:: What is being asked ::
Your response should contain exactly the lines running from the one with "Given: Click info icon beside 0.7 Jun actual" to the end of the data below, both included, and no pictures.

++++ Exercise input ++++

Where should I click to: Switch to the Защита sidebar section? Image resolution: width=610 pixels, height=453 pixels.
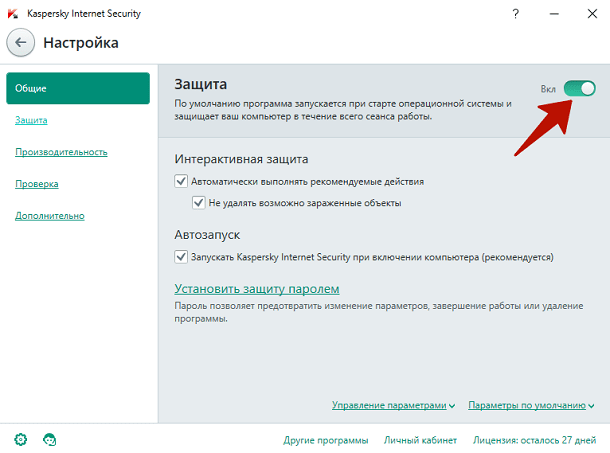[x=32, y=120]
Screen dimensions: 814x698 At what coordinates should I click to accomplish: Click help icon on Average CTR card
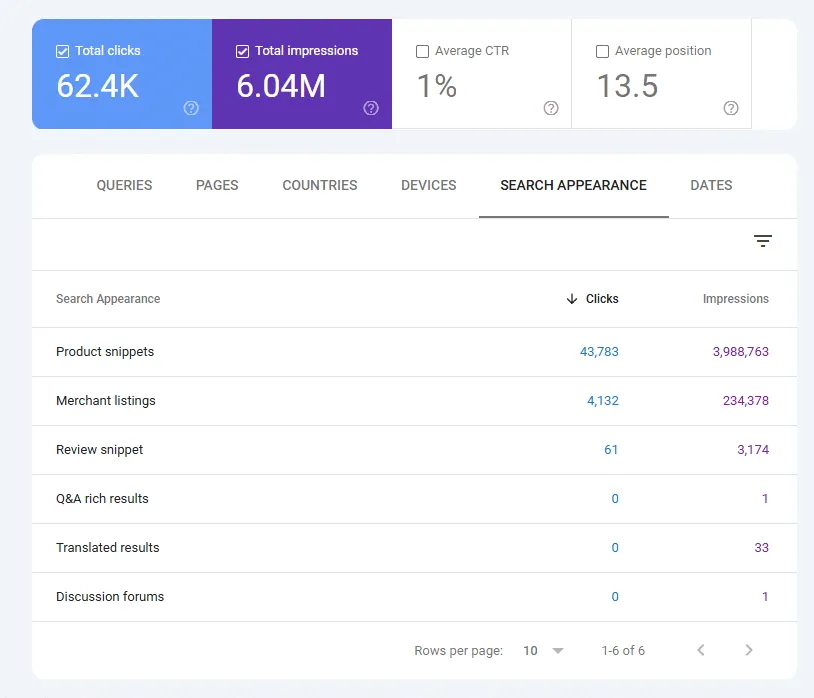[x=551, y=108]

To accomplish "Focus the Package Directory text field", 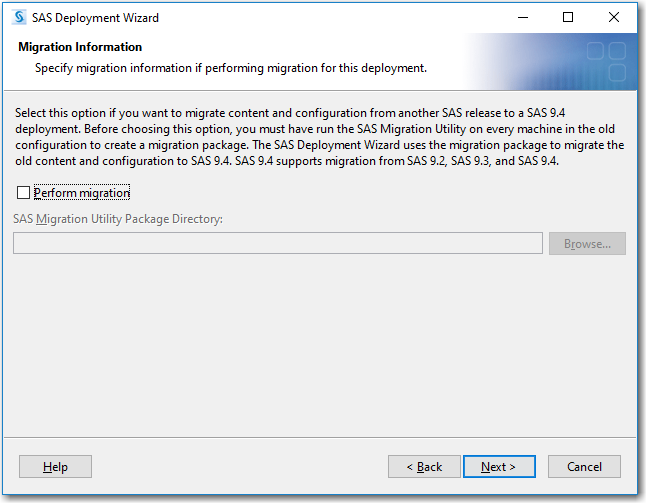I will tap(277, 243).
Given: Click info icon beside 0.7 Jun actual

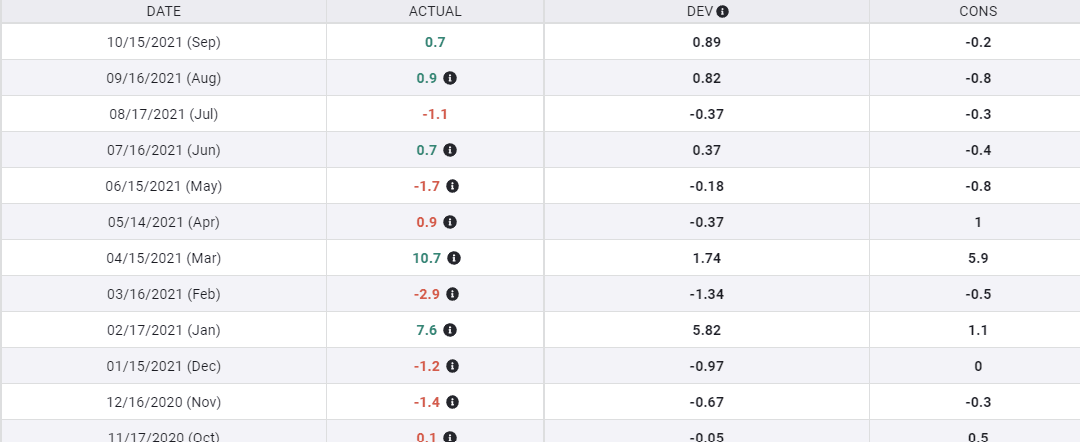Looking at the screenshot, I should click(x=450, y=150).
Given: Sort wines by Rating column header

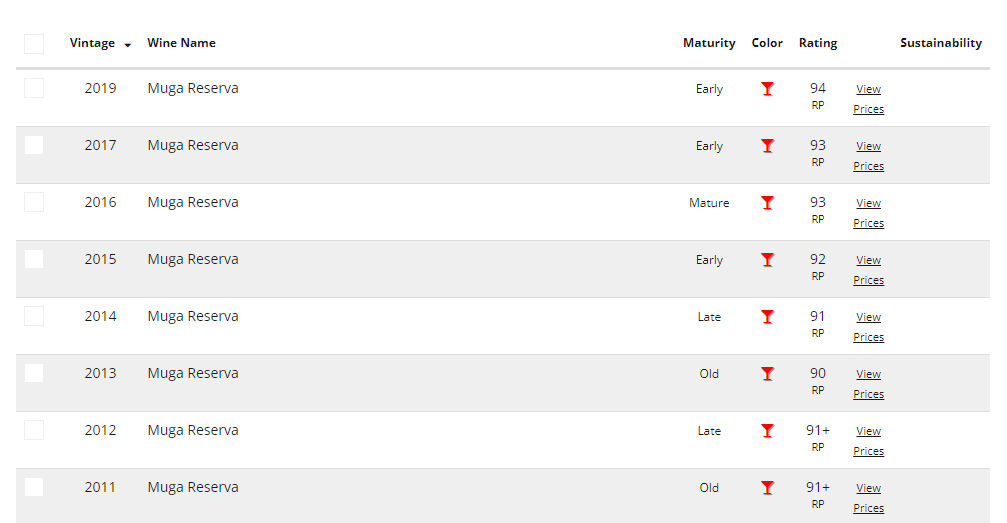Looking at the screenshot, I should pyautogui.click(x=817, y=43).
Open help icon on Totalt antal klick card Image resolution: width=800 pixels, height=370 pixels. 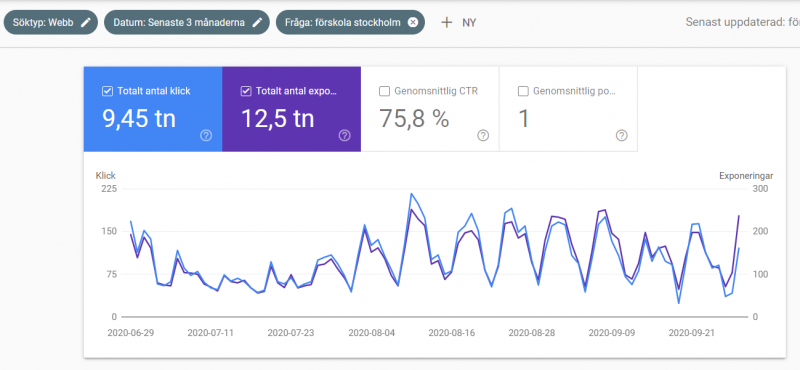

++++

:: Reply to the task ::
Given: Click info icon beside 0.7 Jun actual

Looking at the screenshot, I should click(x=450, y=150).
Given: Sort wines by Rating column header

Looking at the screenshot, I should pyautogui.click(x=817, y=43).
Open help icon on Totalt antal klick card Image resolution: width=800 pixels, height=370 pixels. 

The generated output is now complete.